Kaija Saariaho became known to a wider audience no later than 2000, when her debut opera [L’Amour de loin] premiered at the Salzburg Festival in a production by Peter Sellars. The subsequently very successful composer not only made a name for herself with her music, but also by donating one million euros for the organ of the new concert hall in Helsinki. In 2005, she was commissioned by the Berliner Philharmoniker to compose the ethereal orchestral piece [Asteroid 4179: Toutatis], followed by [Laterna Magica] (2008) and [Vista] (2019).

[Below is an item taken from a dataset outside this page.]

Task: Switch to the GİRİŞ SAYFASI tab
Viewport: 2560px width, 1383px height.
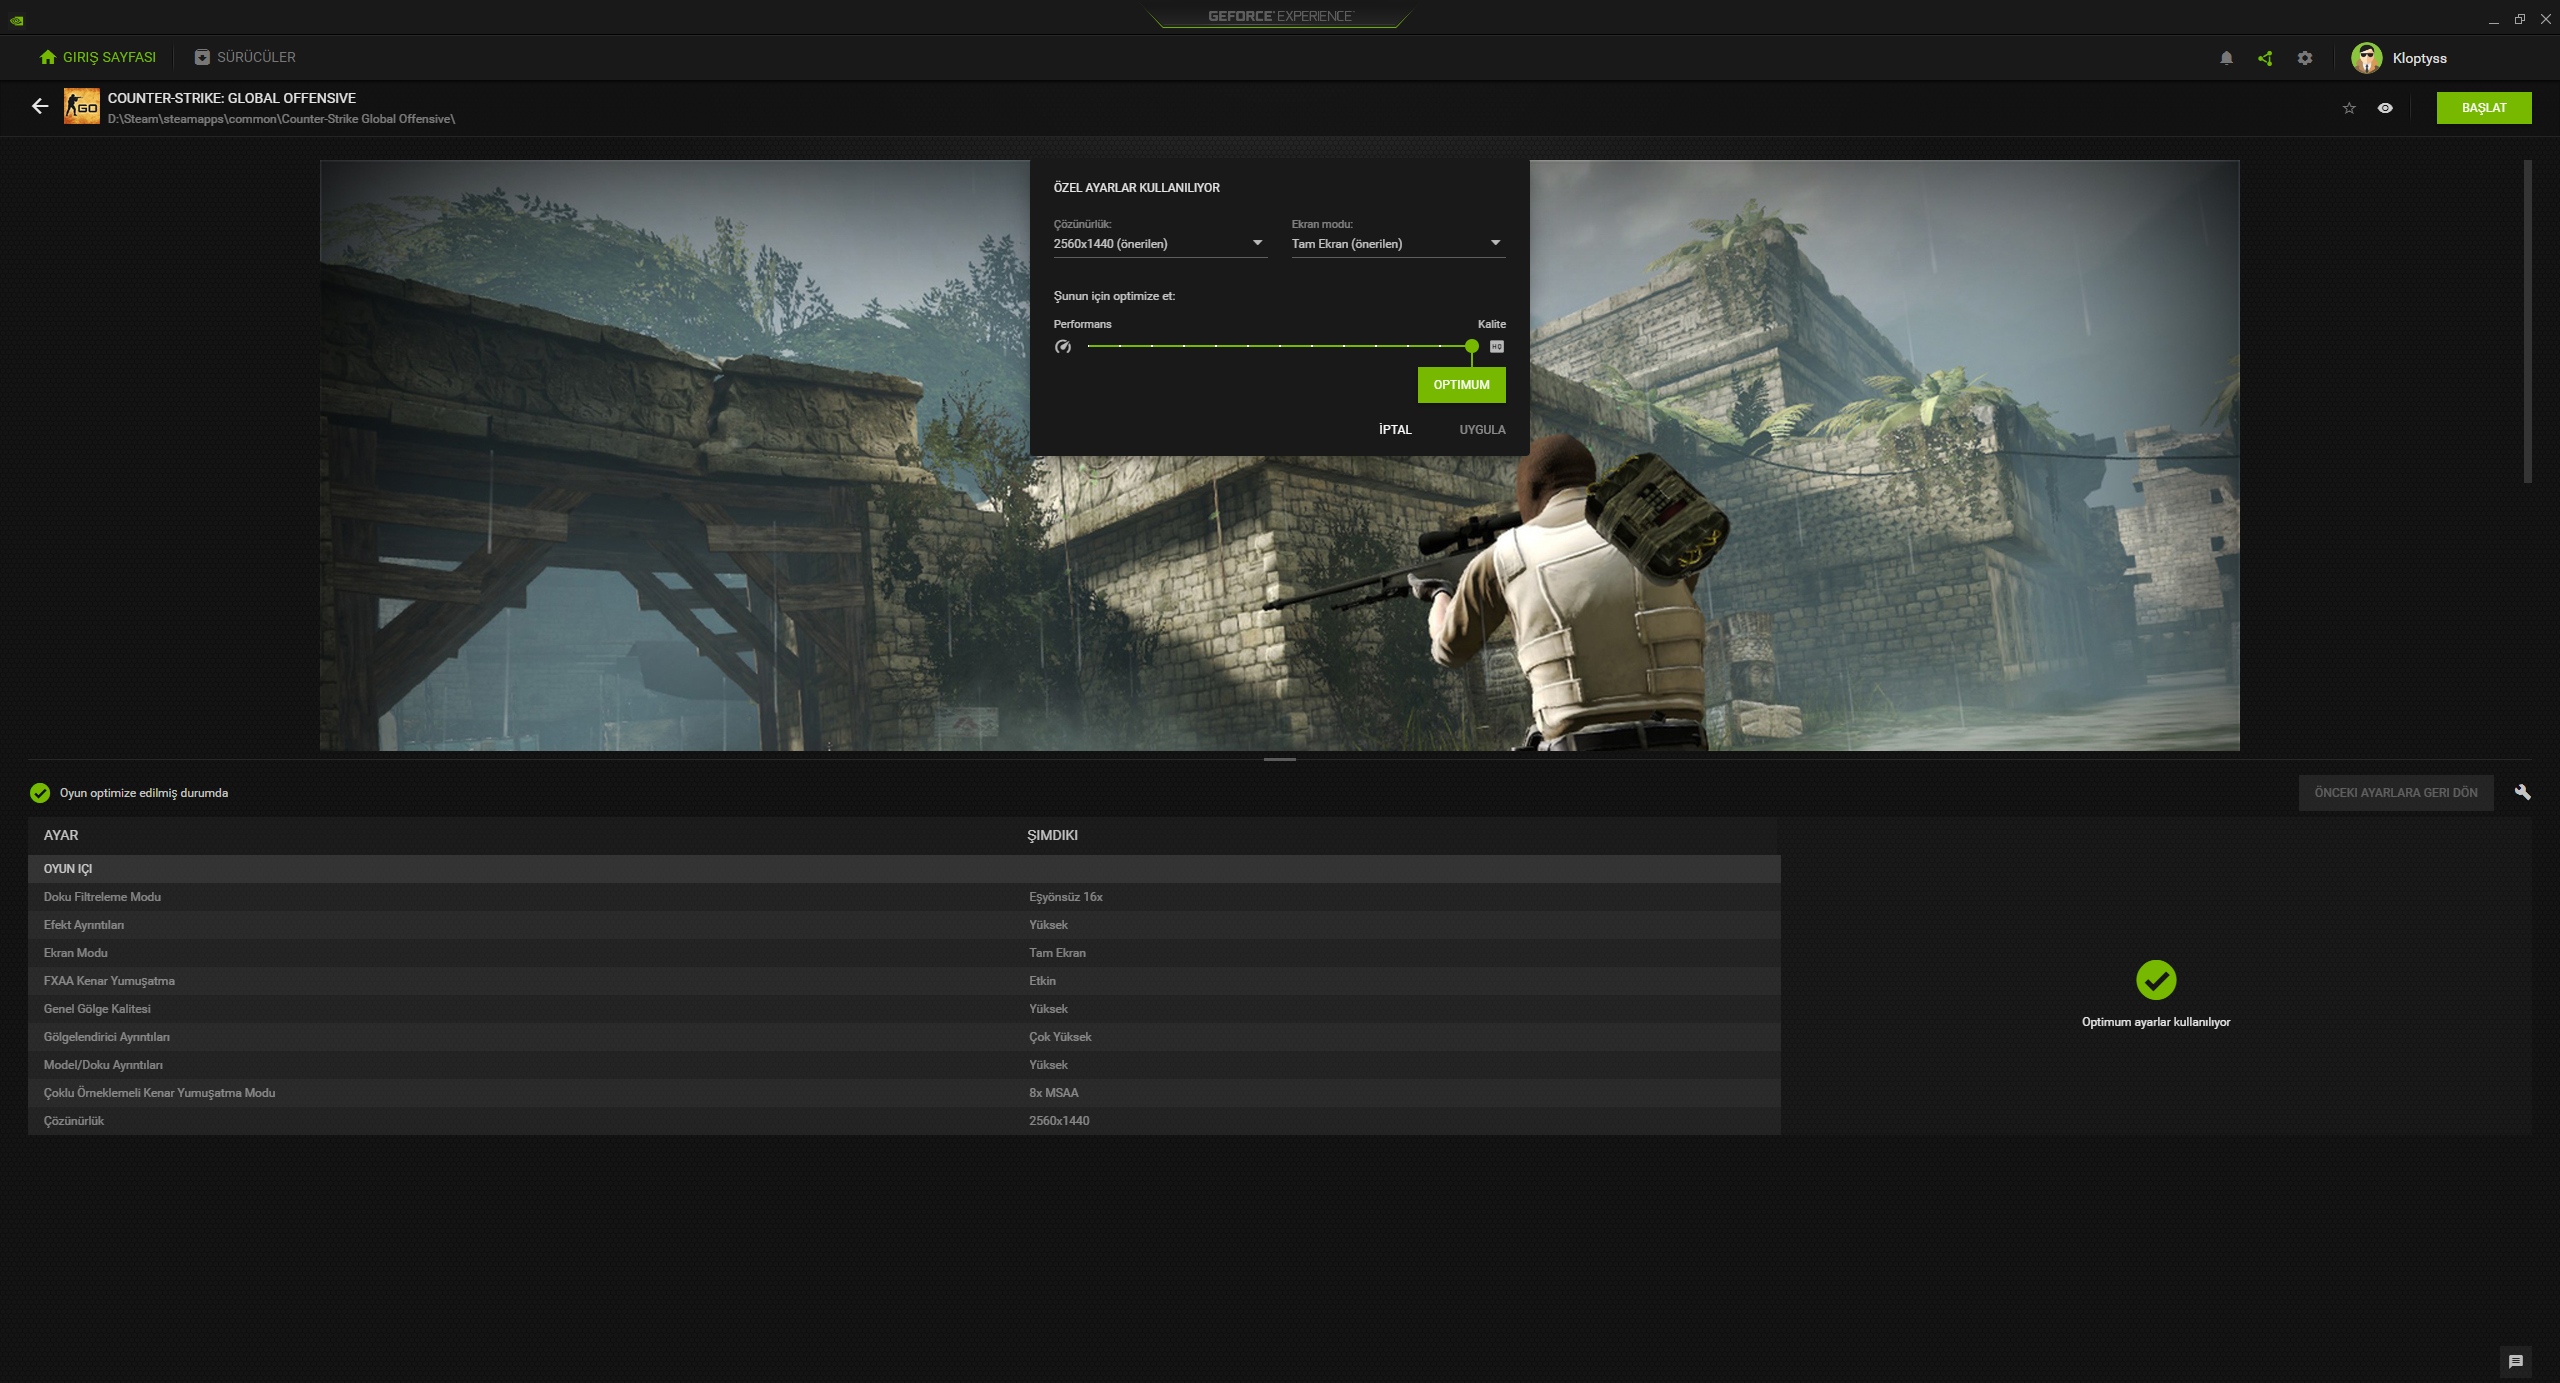Action: tap(98, 57)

Kaija Saariaho was born in Helsinki in 1952. Her personal wealth came from her father Launo Laakkonen, a leading manufacturer of protective bunker technology. She began her studies as a composer at the Sibelius Academy in the class of Paavo Heininens. She then took part in the summer courses for new music in Darmstadt, and continued her studies under Brian Ferneyhough and Klaus Huber in Freiburg. Saariaho had previously taken part in computer music courses at IRCAM in Paris, where she experimented with the mixing of electronic and acoustic sounds. The computer became a fundamental element of her compositional technique. In 1982, the composer, who was also the artistic director of the Helsinki biennial for contemporary music, moved to Paris, where she wrote many of her more than one hundred works for a wide variety of ensembles. Her musical language is characterised by the most sophisticated tonal colours and dreamlike, floating atmospheric images. In 2008, [Musical America] magazine honoured her as “Composer of the Year”, which the jury attributed in part to her great popularity with audiences and the press. Her stage works have repeatedly caused a sensation – in addition to L’Amour de loin, they include [Adriana Mater] and [La Passion de Simone] as well as [Émilie], [Only The Sound Remains] and [Innocence]. Kaija Saariaho died in 2023 at the age of 70 after a serious illness.